The city of San Diego has resumed enforcing medical marijuana zoning restrictions, will rehire lobbyists let go by former Mayor Bob Filner and will work toward increasing the public's access to city data, Interim Mayor Todd Gloria said Thursday in his first weekly media briefing.
Gloria presented several changes and updates to Filner's policies and repeatedly pointed out what he said were gaps or inconsistencies in Filner's programs.
The city's homeless shelters may have to close in April because Filner did not provide enough funds to keep them running year round, Gloria said. Gloria will visit both shelters in the next few days, look for other sources of funding for them and look at administrative costs of running both shelters, but he said it may not be enough.
"It's extremely unfortunate that Mr. Filner allotted insufficient funds to keep our shelters open year-round as he had promised," he said. "The lack of adequate funding for homeless programs is another example of a mess that was left by the previous administration that I must now clean up."

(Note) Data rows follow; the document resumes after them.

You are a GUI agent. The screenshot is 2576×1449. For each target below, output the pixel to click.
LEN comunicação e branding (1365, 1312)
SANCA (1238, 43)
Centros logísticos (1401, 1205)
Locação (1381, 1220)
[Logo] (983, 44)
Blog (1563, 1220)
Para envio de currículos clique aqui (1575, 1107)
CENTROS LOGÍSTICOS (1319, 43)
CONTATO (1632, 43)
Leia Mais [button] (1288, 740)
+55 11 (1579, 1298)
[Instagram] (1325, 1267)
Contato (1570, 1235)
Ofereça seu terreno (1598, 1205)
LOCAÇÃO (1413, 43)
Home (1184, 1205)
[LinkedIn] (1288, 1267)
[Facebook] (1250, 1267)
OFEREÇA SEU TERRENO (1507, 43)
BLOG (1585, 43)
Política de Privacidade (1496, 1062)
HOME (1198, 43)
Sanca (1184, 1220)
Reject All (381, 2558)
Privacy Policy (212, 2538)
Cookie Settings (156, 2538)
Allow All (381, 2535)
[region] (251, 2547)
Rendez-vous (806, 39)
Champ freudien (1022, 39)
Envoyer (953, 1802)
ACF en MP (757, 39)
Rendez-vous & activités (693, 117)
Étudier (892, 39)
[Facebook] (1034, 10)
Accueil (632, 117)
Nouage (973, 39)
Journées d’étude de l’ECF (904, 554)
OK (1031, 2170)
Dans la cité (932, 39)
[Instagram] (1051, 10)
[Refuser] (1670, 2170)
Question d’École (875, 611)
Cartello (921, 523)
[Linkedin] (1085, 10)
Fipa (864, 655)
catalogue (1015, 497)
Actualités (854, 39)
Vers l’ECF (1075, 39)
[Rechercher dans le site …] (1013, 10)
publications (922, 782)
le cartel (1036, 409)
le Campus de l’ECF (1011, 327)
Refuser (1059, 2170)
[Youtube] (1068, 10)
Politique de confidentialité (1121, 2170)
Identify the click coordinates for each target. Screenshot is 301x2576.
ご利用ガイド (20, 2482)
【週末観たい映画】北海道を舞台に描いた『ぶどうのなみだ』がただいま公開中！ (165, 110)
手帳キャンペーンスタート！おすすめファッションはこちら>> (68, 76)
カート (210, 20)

Gloria took other opportunities to paint Filner's administration as incompetent, saying Filner "neglected to consider the need for fuel tanks to run the trams" in Balboa Park.
Those tanks are being finished now, so the trams will be running by mid-October, he said. Gloria added that some disabled and elderly people have complained that the removal of parking from Plaza de Panama has made visiting the park's museums difficult, so he is looking for extra parking spots in the Alcazar Parking Lot near the Museum of Man.
Filner also "fired (the city's) lobbyists for apparently no reason," Gloria said, leaving San Diego unrepresented in Sacramento and Washington, D.C. Gloria will put out a request for proposals to hire new lobbyists, but in the meantime has renewed contracts with the city's previous lobbying firms, Patton Boggs and Sloat Higgins.
Gloria also introduced swift change in the city's enforcement of medical marijuana zoning restrictions. He said he directed staff last week to resume the enforcement that had been halted under Filner's administration.
"The city of San Diego will not reward bad behavior," he said.
"The previous administration didn't always follow the rules," he added. "When we know that we don't actually have zoning regulations that allow for medical marijuana dispensaries, obviously the mayor had ceased enforcement, and was not providing the cases that Code Compliance would generate to the City Attorney's Office."
Gloria said medical marijuana is an important issue to him, and that a draft medical marijuana ordinance will go before the City Council in January.
Some of Gloria's other updates included:
- The city will move forward with its managed competition program, which opens city services to competitive bidding.
- There will be a request for proposals from developers on how to use the old Central Library building.
- Gloria will work with the city's director of information technology and Councilmembers Sherri Lightner and Mark Kersey to make more of the city's data and records open to the public. He will present an update on the plans in October.
- The city is finalizing the contract with the San Diego Unified School District to give free bus passes to high school students. Gloria said this is a one-time contribution and the city will get a report on "measurable outcomes" from the pilot project.
Gloria said media briefings will continue every week during his administration, which lasts until a new mayor is elected.